» Travail demandé:
Reproduisez intégralement, sans la moindre modification, la discussion ci-dessous consacrée à la connexion impossible aux applications Messages et FaceTime.

***** Texte sélectionné *****

# Impossible de ce connecter sur les apps Messages et FaceTime



## LudoSch (14 Juin 2021)

Bonjour les Amis Hackintoch,

Je me suis lancé à faire mon premier Hackintoche  j'ai crée ma clé USB avec OpenCore, j'ai réussi à installer macOS Big Sur sur mon PC mais je rencontre un problème avec deux apps de Mac c'est à dire Messages et FaceTime quand j'ouvre l'app il me demande de me connecter puis quelque secondes à près l'app ce ferme puis je relance l'app et il me redemande encore de me connecter puis l'app ce referme et ça continu comme ça en boucle 

J'arrive bien à me connecter à mon compte Apple Store et iCloud sans problème 

Merci d'avance


----------



## edenpulse (14 Juin 2021)

As tu définis ces valeurs correctement?


----------



## LudoSch (14 Juin 2021)

edenpulse a dit:


> As tu définis ces valeurs correctement?

***** Liste présentée *****

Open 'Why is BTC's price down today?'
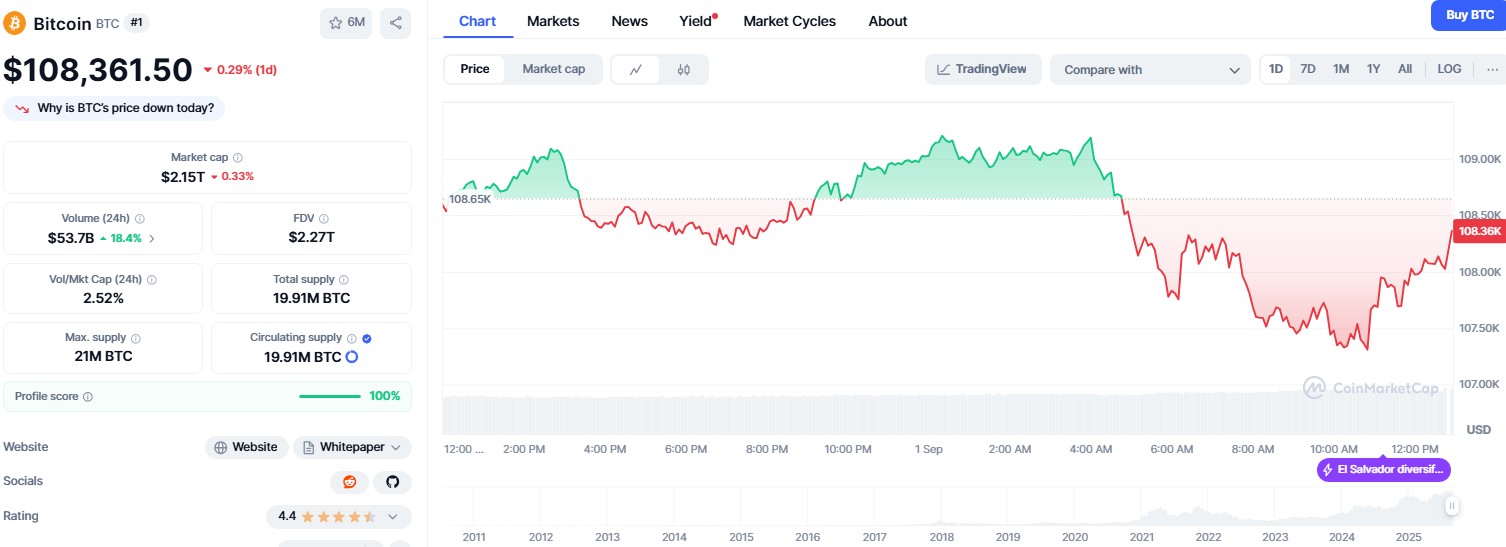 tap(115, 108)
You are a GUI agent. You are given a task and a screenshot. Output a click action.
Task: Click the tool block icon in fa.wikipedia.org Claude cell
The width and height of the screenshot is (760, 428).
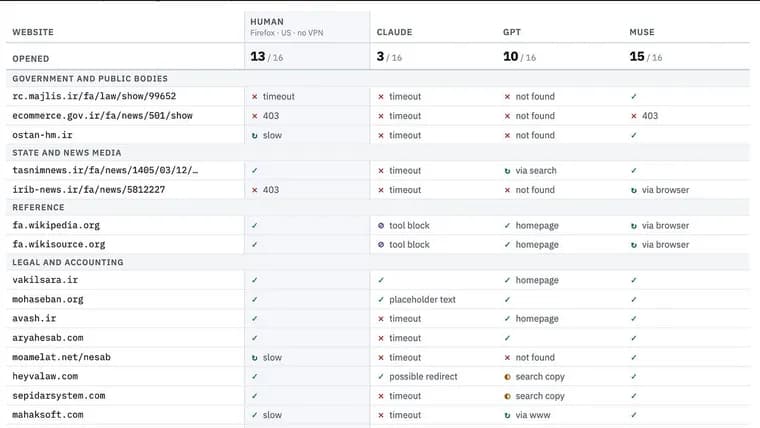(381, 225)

*****
***** Liste présentée *****

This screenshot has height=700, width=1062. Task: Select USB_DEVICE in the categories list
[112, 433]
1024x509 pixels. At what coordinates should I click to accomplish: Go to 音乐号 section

*****
***** Liste présentée *****

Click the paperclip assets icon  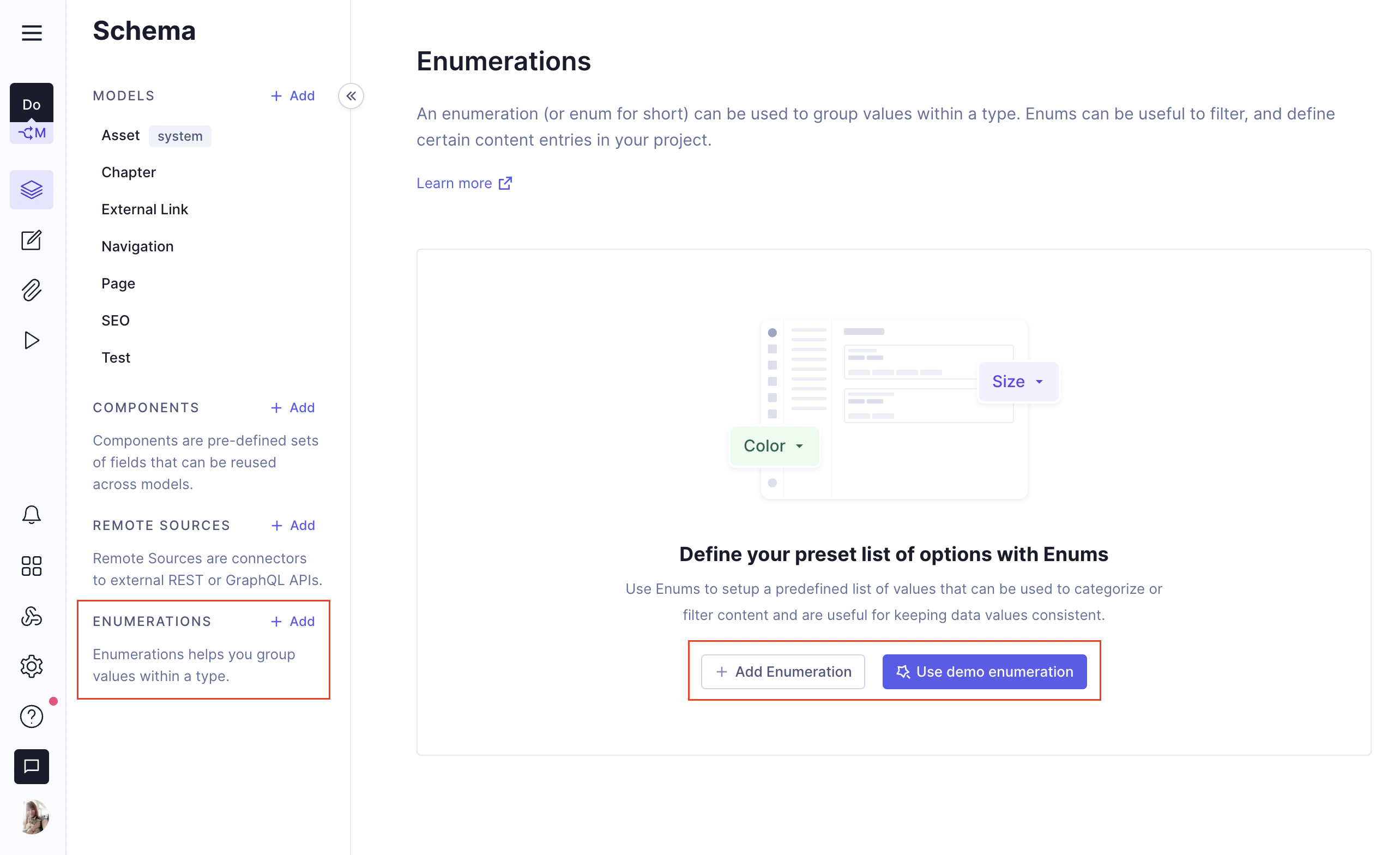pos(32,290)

*****

» Problème résolu:
# Impossible de ce connecter sur les apps Messages et FaceTime



## LudoSch (14 Juin 2021)

Bonjour les Amis Hackintoch,

Je me suis lancé à faire mon premier Hackintoche  j'ai crée ma clé USB avec OpenCore, j'ai réussi à installer macOS Big Sur sur mon PC mais je rencontre un problème avec deux apps de Mac c'est à dire Messages et FaceTime quand j'ouvre l'app il me demande de me connecter puis quelque secondes à près l'app ce ferme puis je relance l'app et il me redemande encore de me connecter puis l'app ce referme et ça continu comme ça en boucle 

J'arrive bien à me connecter à mon compte Apple Store et iCloud sans problème 

Merci d'avance


----------



## edenpulse (14 Juin 2021)

As tu définis ces valeurs correctement?


----------



## LudoSch (14 Juin 2021)

edenpulse a dit:


> As tu définis ces valeurs correctement?